Available records section start
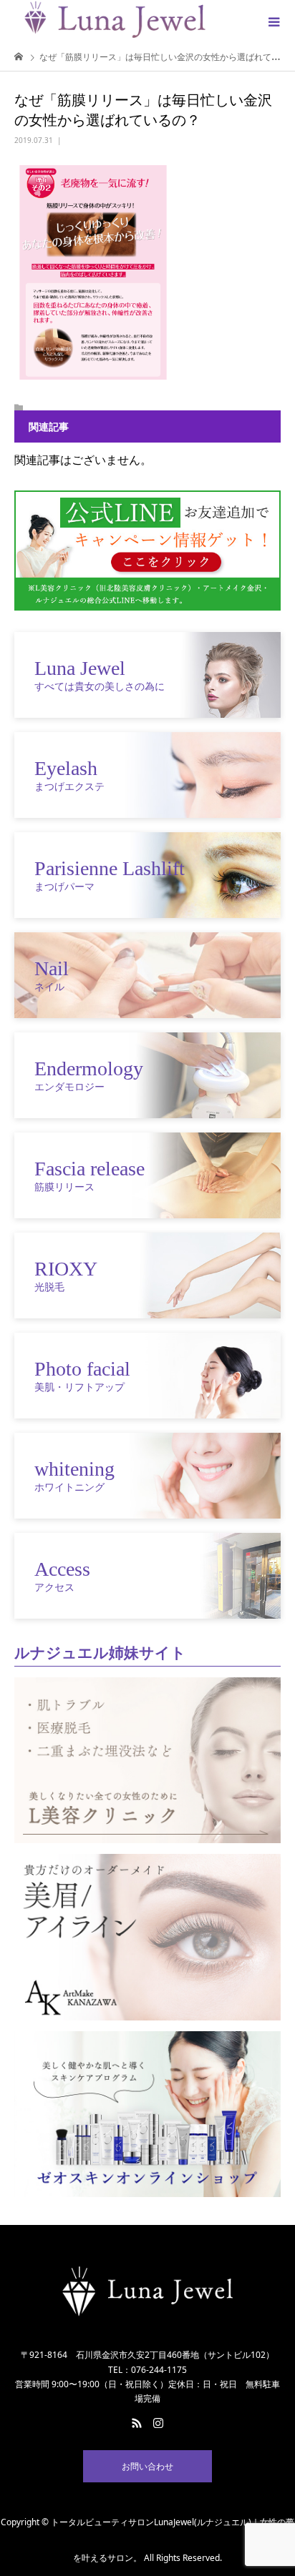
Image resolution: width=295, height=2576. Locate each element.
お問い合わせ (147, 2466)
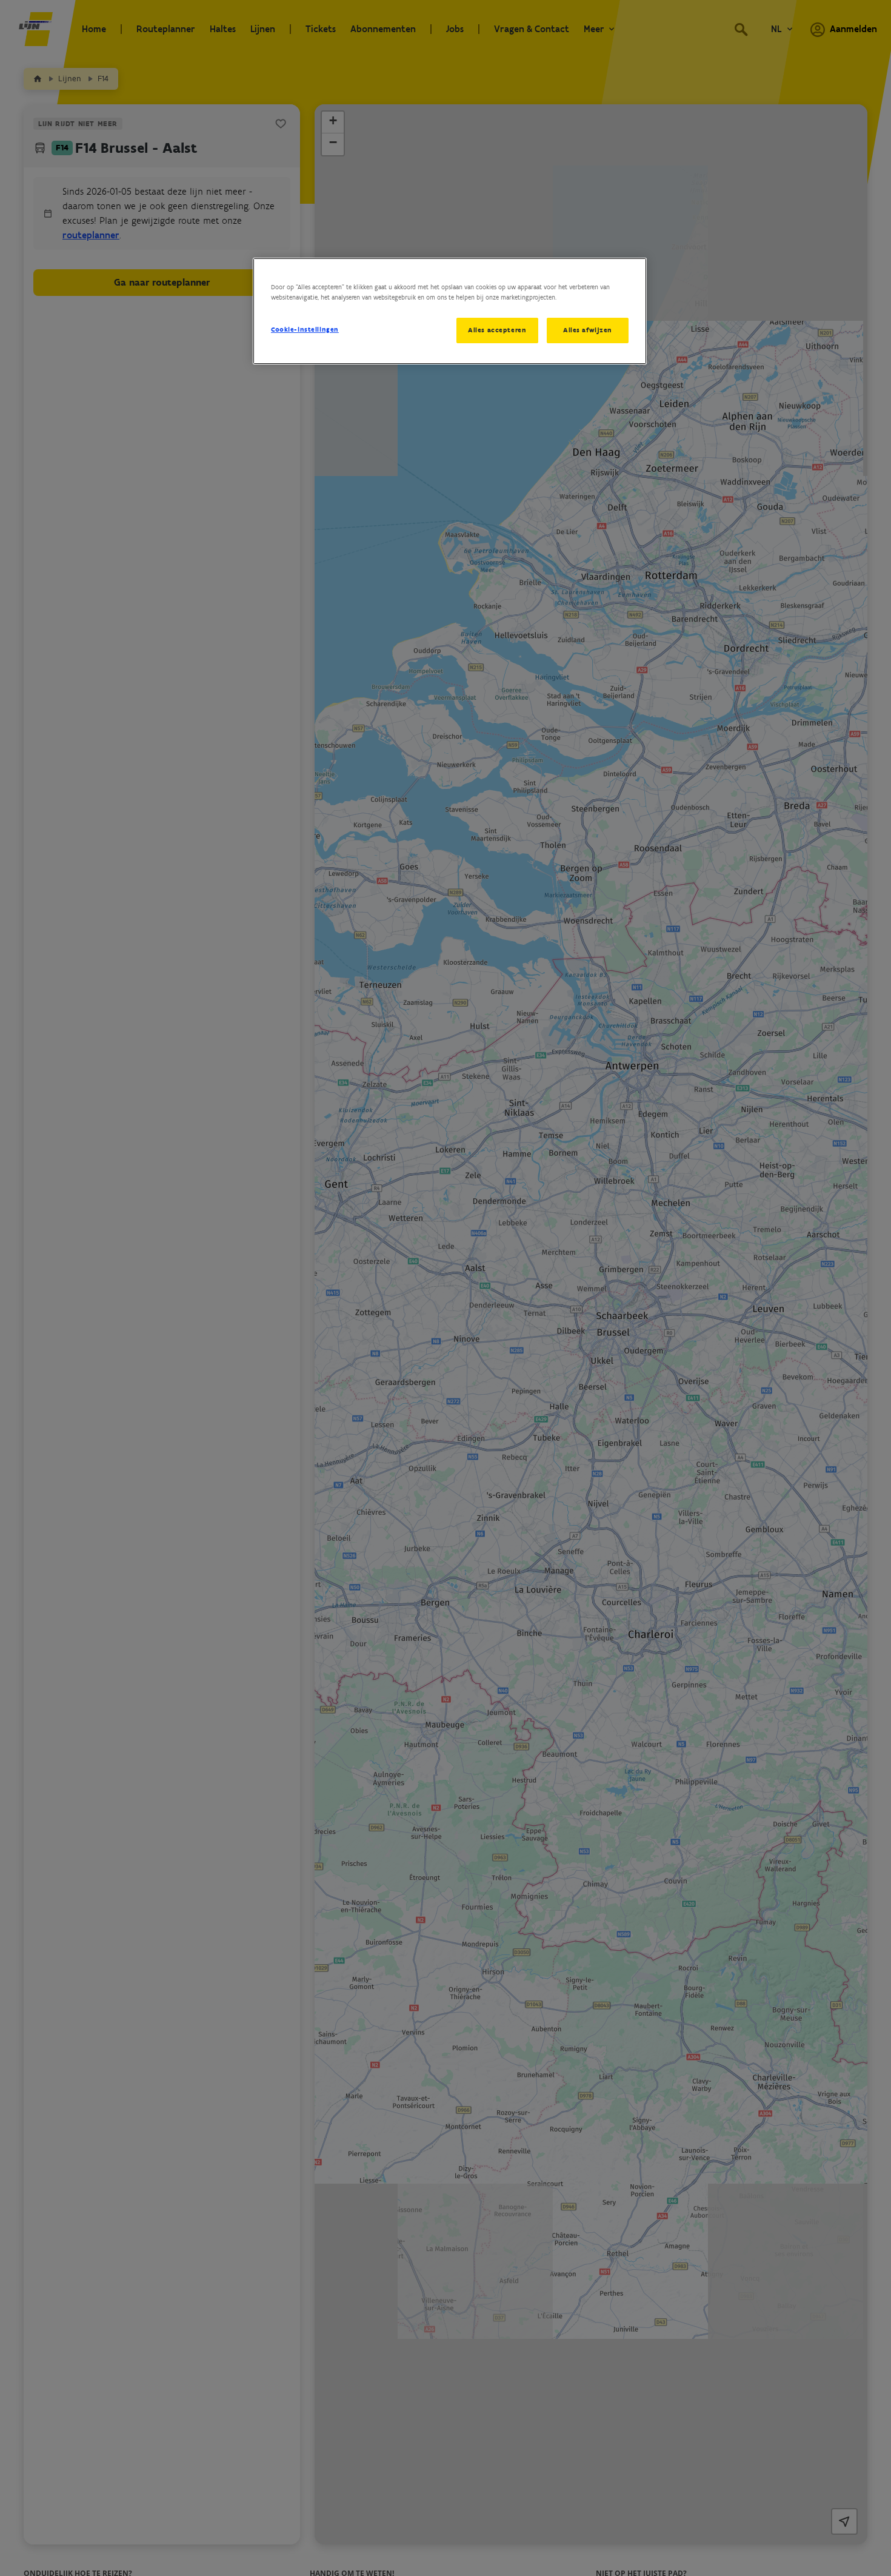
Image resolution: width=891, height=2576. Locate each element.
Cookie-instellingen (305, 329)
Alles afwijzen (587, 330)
Available records section end
Available records section start
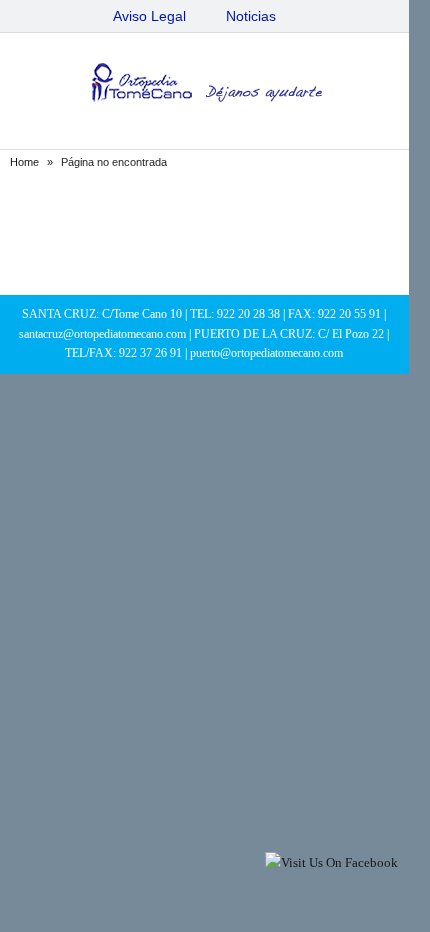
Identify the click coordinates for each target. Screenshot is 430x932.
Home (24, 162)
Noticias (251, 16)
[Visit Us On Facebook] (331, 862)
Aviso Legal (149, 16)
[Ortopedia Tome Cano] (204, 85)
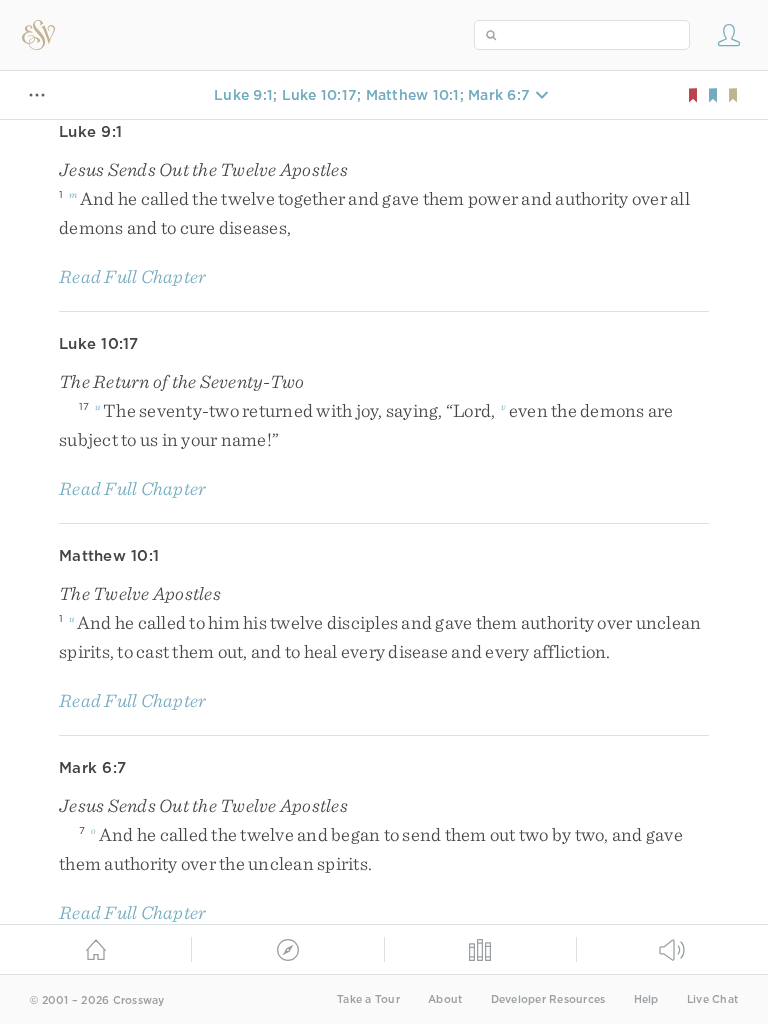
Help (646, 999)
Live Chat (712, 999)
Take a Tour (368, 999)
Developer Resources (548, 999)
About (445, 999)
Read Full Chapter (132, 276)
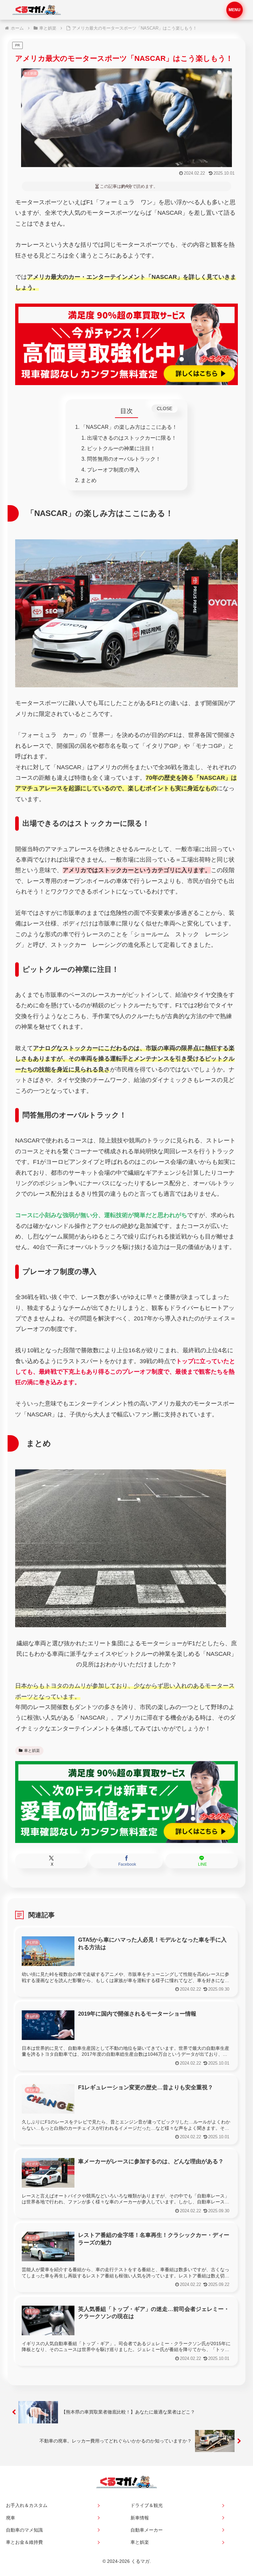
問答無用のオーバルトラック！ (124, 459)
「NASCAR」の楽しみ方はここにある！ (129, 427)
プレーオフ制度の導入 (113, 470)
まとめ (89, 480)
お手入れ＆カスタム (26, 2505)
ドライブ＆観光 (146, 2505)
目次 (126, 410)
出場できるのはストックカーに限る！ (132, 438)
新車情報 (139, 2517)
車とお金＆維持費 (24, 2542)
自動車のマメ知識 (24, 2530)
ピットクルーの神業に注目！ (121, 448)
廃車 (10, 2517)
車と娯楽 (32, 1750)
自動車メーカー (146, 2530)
Available records section end
Available records section start
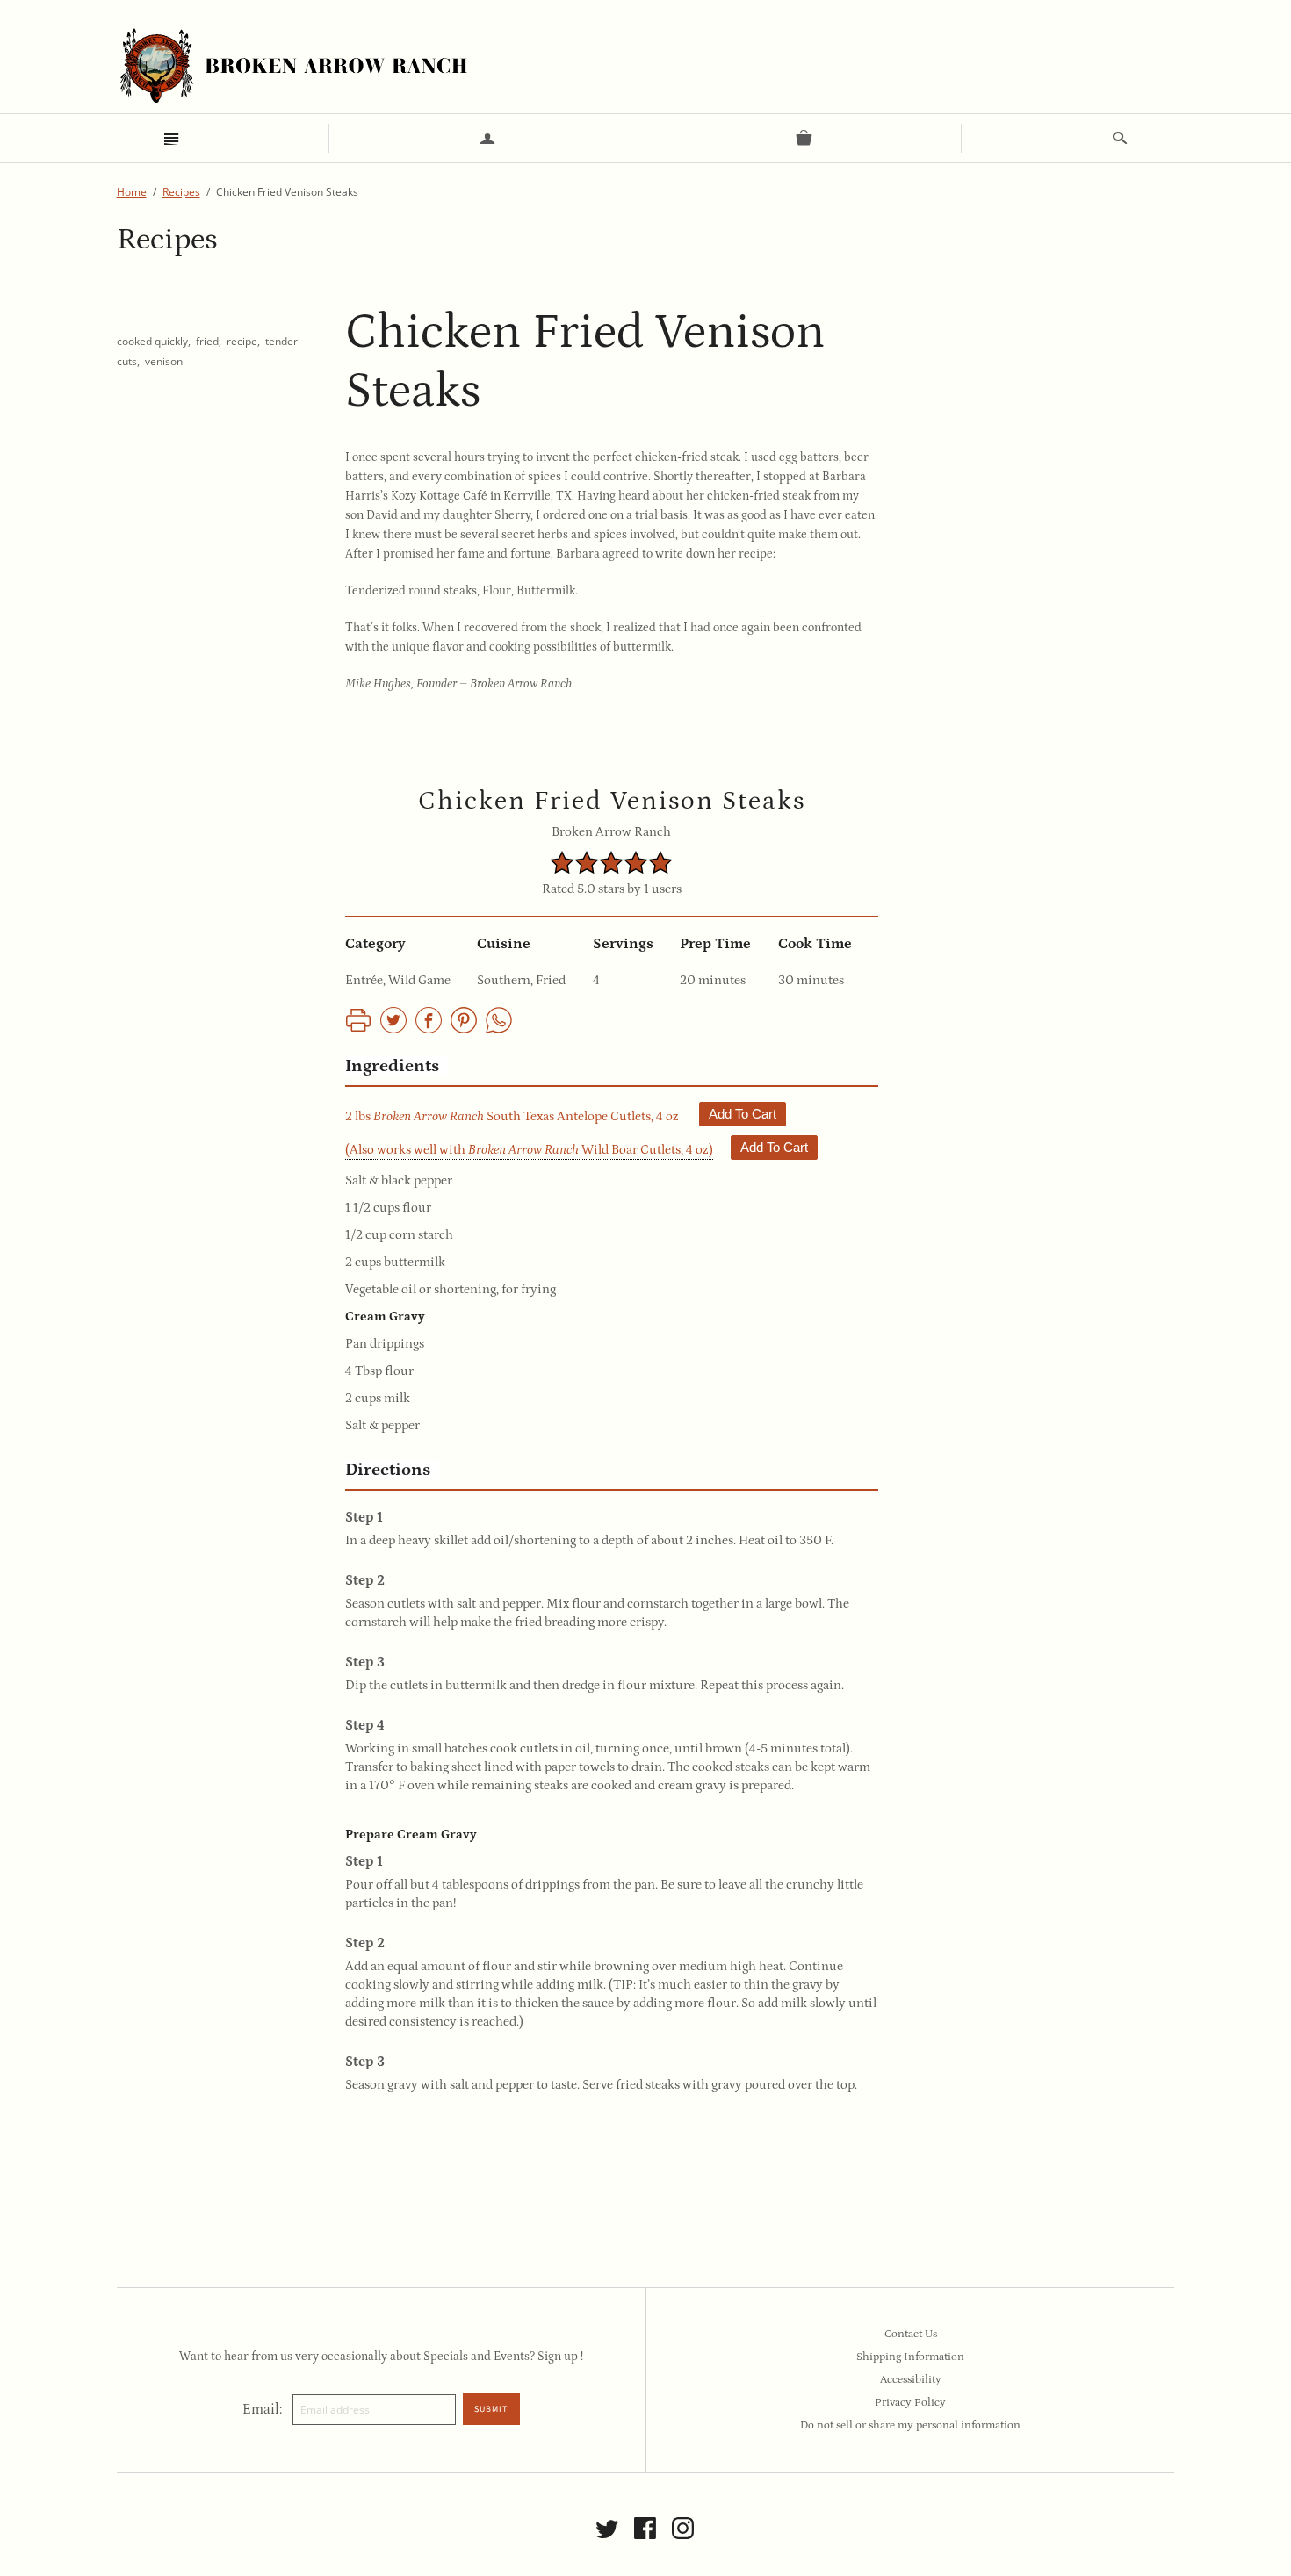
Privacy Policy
Available records section end
Copy out each line of the listing that contains the word "element".

* Written response:
Image resolution: width=295, height=2576. Locate each element.
Image resolution: width=891, height=2576. Locate each element.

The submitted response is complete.